Higher gross weight limits and longer combination vehicles (LCVs) would have significant benefits for many private fleet operations, according to a new study conducted by the Univ. of Michigan Transportation Research Institute (UMTRI) for the National Private Truck Council (NPTC). The increased efficiency of larger vehicles would also have a positive impact on the country's overall economy and environment, according to John Woodrooffe, the lead researcher on the study.
The study looked at three scenarios – increasing GVW limits to 91,000 lbs. and 97,000 lbs. for a single tractor and 53-ft. trailer combination, and longer combination vehicles (LCVs) with two 53-ft. trailers. After surveying NPTC membership on the estimated reduction in shipments and truckloads they might expect for each of these three scenarios to create a baseline, the researchers conducted in-depth analysis of seven fleets representing a cross-section of businesses, including wholesale and retail food, other retail products, building supplies and industrial supplies.
By reducing vehicle miles traveled, all three proposals offered reduced fuel and operating costs for the seven fleet operations, according to the study. On average, the LCV approach would lower fuel costs by 8%, while a 91,000-lb. GVW would cut fuel costs by 2.5% and 97,000-lb. GVW by 3.6%, Woodrooffe said during a presentation at NPTC's annual conference last week. Combining an LCV with a GVW increase to 91,000 lbs. would result in a 10.5% decrease in fuel costs, while an LVC/97,000-lb. GVW approach would yield an 11.7% drop in fuel costs.
If new technology was able to cut tractor-trailer fuel consumption by 10% that would result in a 0.67 MPG gain in average fuel efficiency for the fleets studied, according to Woodrooffe's calculation. The GVW and LCV approach would bring a 0.77 MPG gain without any new technology, he said.
Not only would fewer trips by larger trucks cut fleet operating costs, but it would have a positive impact on road congestion and lead to lower emissions, the report said. The 97,000-lb./LCV combination has the potential to cut trucking's fuel usage by 3 billion gallons a year and its annual CO2 emissions by 32.6 million tons, according to Woodrooffe.
The survey found that 56% of NPTC's membership weighs out under the current 80,000-lb. GVW limit and 34% cube out under current length limits. Overall they estimated that higher GVWs would result in 10% fewer truck trips for their operations and LCVs in 6% fewer trips. Combining the two approaches could reduce their truck trips by 16%, according to the UMTRI study.

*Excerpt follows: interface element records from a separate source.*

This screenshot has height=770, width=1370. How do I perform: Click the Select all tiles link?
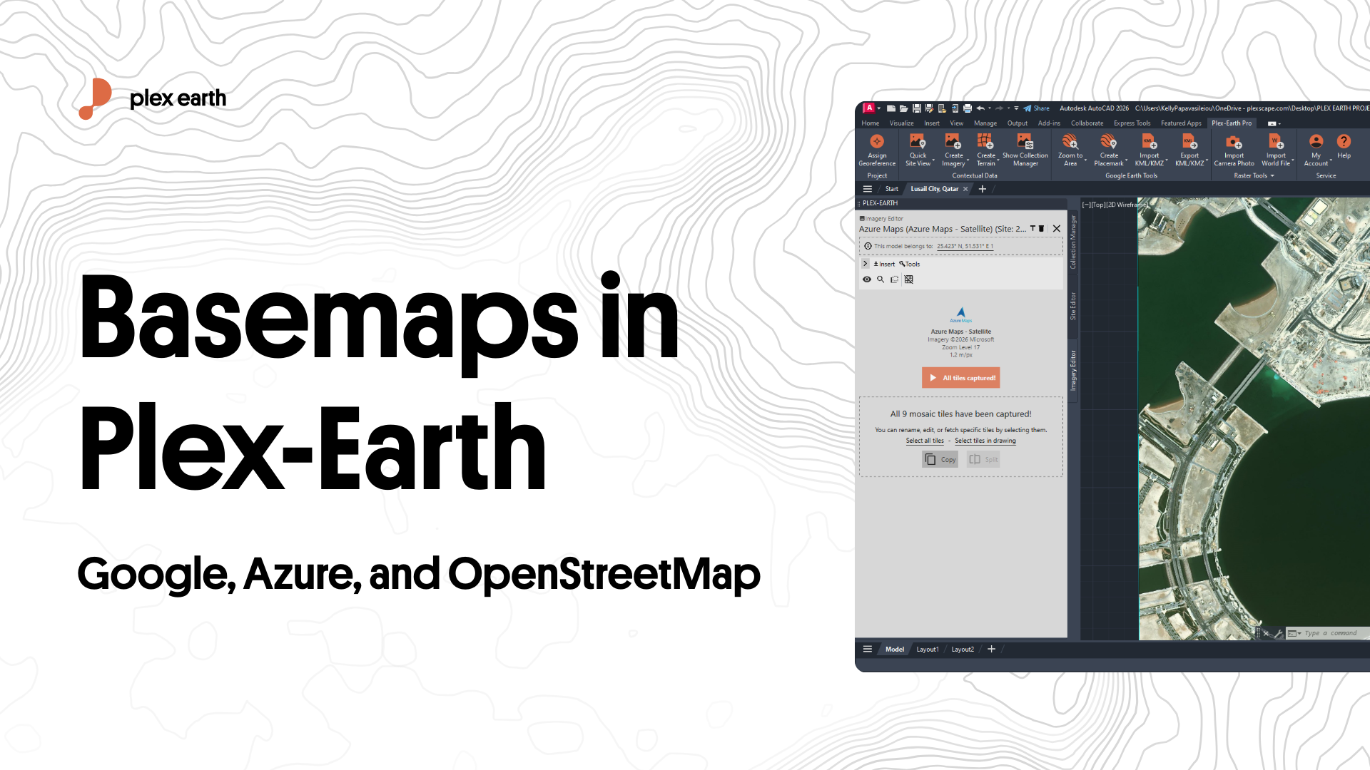click(x=925, y=441)
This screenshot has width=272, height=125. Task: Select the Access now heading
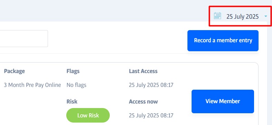(143, 101)
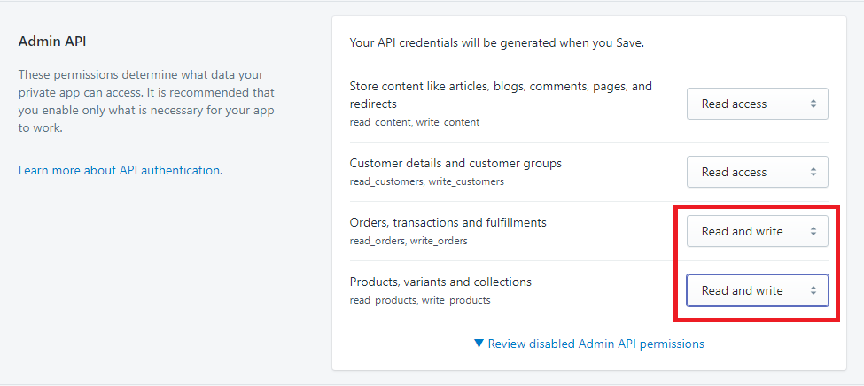
Task: Click the Store content like articles label
Action: click(x=501, y=95)
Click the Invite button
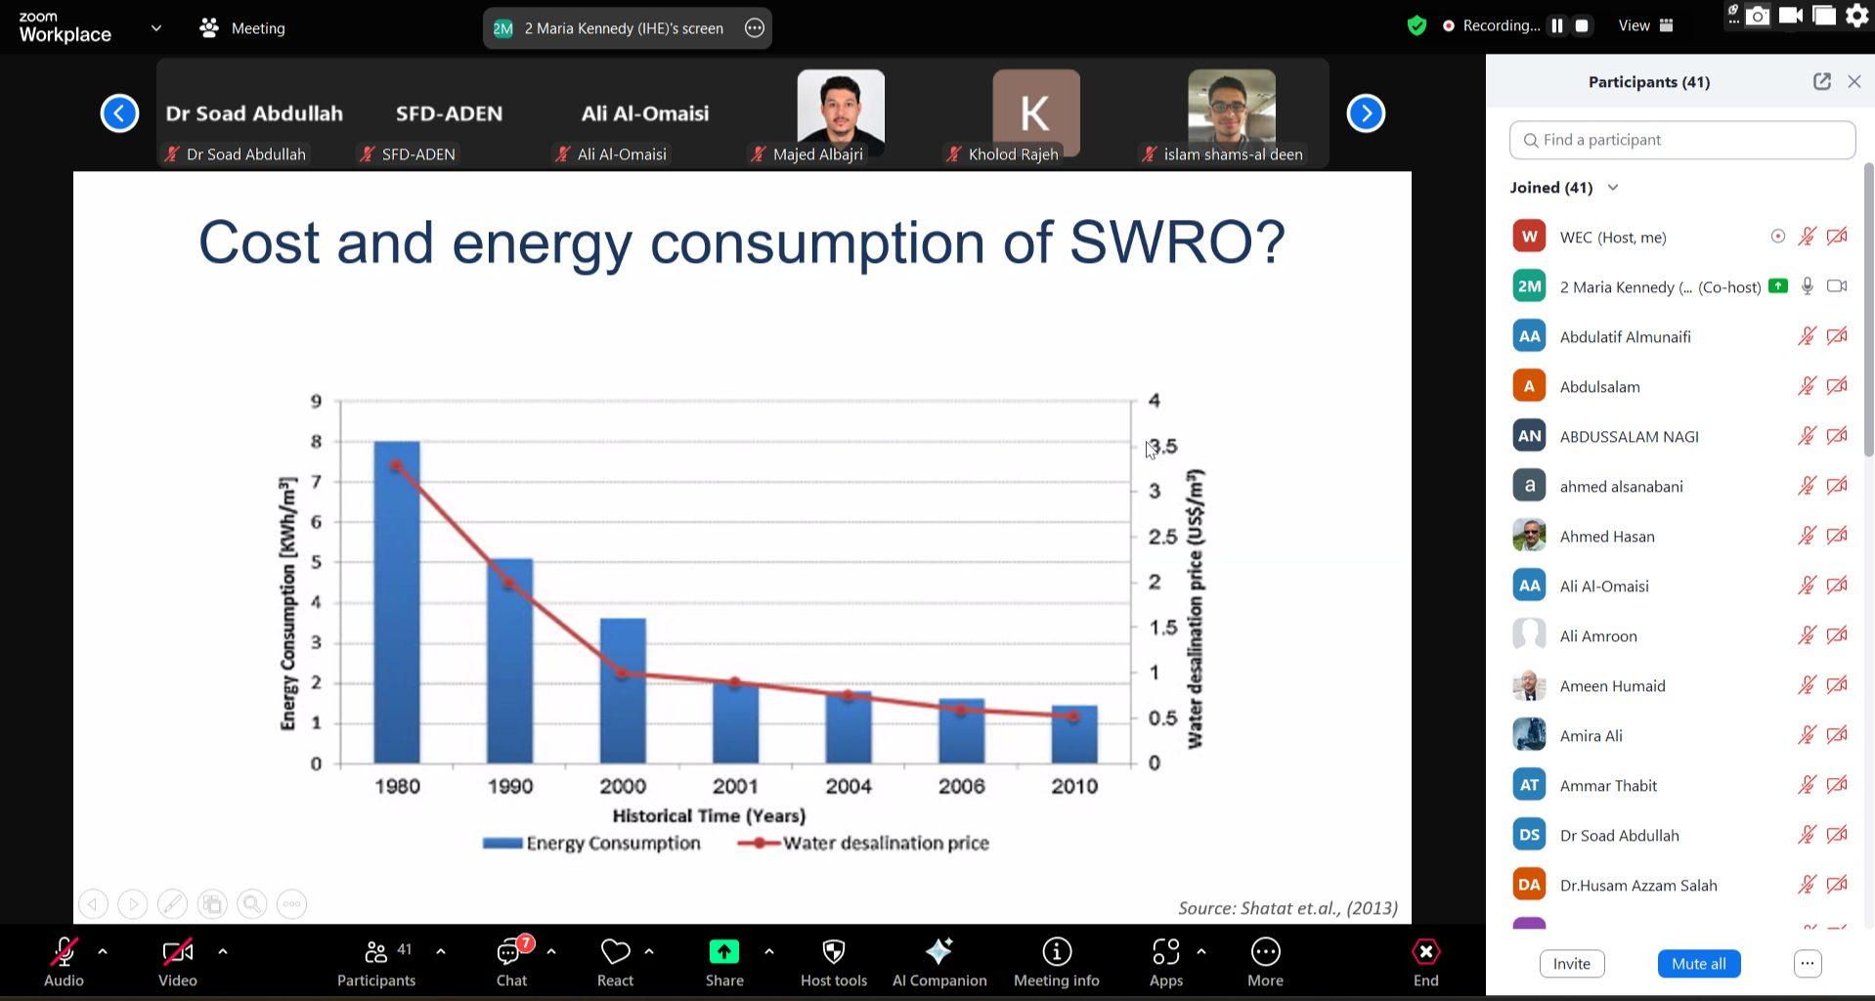This screenshot has width=1875, height=1001. pos(1571,964)
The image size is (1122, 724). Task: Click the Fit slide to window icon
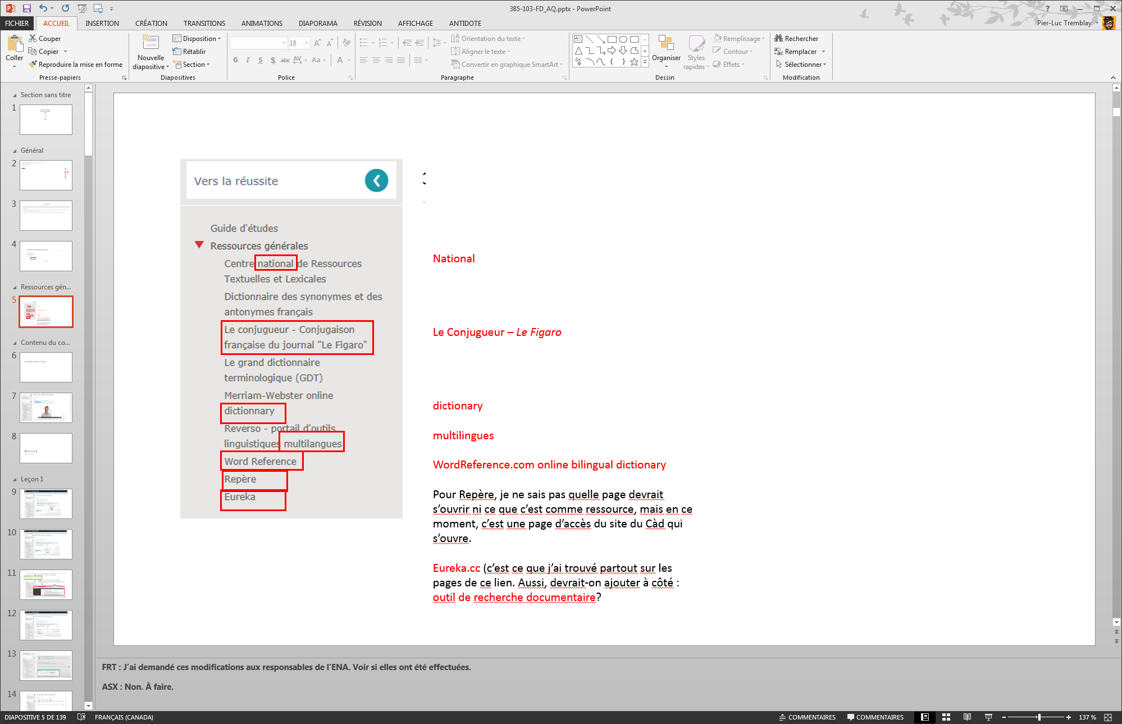coord(1108,717)
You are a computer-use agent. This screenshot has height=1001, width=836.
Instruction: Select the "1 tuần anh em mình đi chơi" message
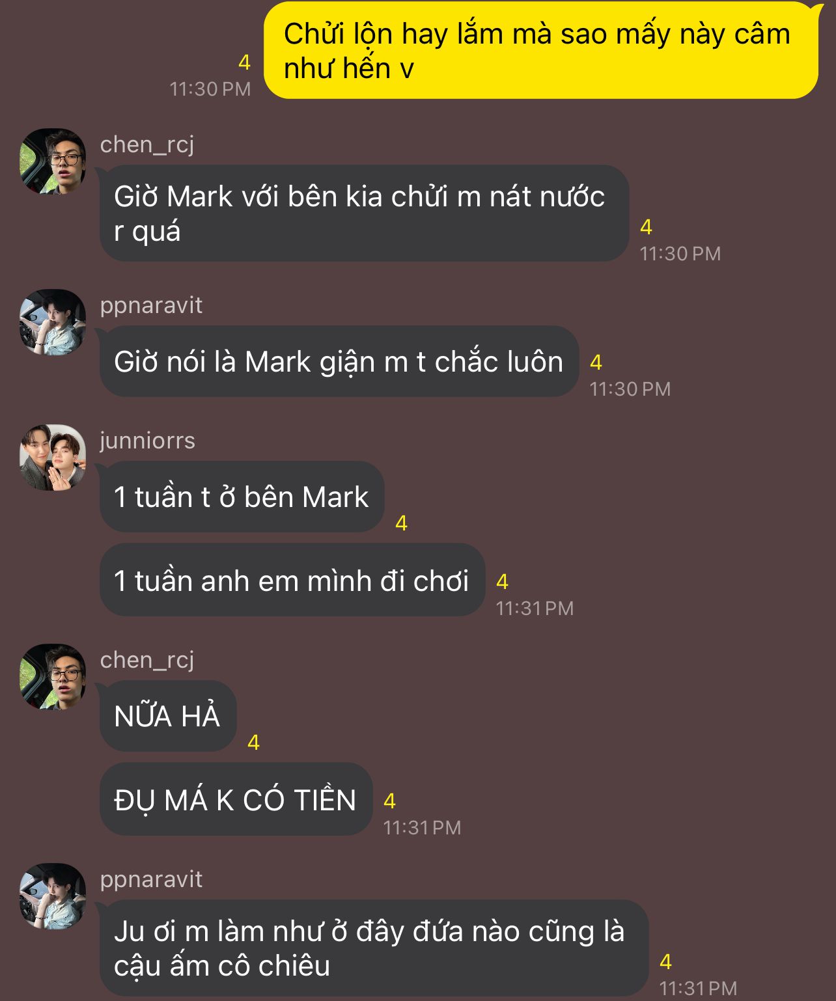point(292,580)
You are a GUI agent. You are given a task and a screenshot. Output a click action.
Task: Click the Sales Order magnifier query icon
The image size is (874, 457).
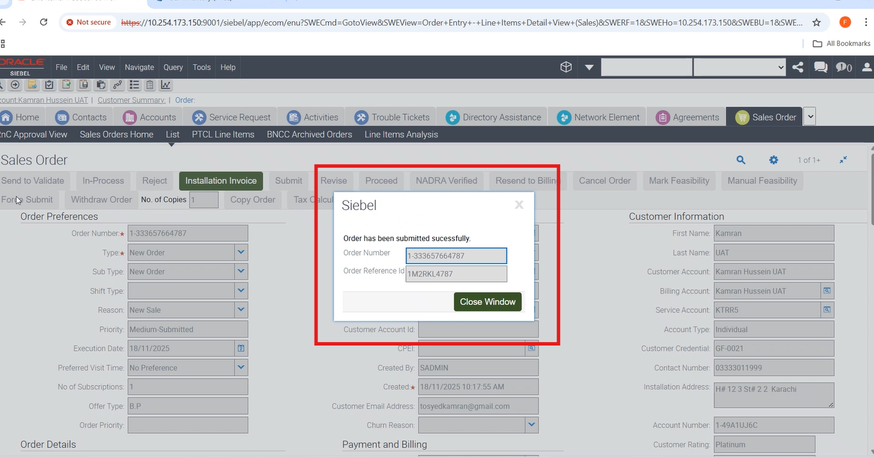click(741, 160)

Moving to larger trucks would not be without costs, the study found. For fleets, transitioning from two-axle trailers to three-axle ones to accommodate the higher GVWs "would require a significant cash investment." New fleet costs for LCVs would be relatively minor, according to the study, although they would most likely require investment in additional driver training.
Using tri-axle trailers would eliminate concerns over heavier trucks deteriorating roadways, but investment in bridges to handle the extra weight could be an issue, Woodrooffe said. He also pointed out that the industry would have to address safety questions raised by LCVs through further studies.
"For more than a decade, NPTC has supported modification of federal truck size and weight restrictions in a manner that will improve shipper and carrier productivity," said Gary F. Petty, NPTC president & CEO. "While there has been ample anecdotal evidence in the private fleet community that larger trucks would mean greater productivity for the businesses operating them, there has not been, until now, a study that helps support the case for changes in the law based on an independent research analysis of a sample group of companies."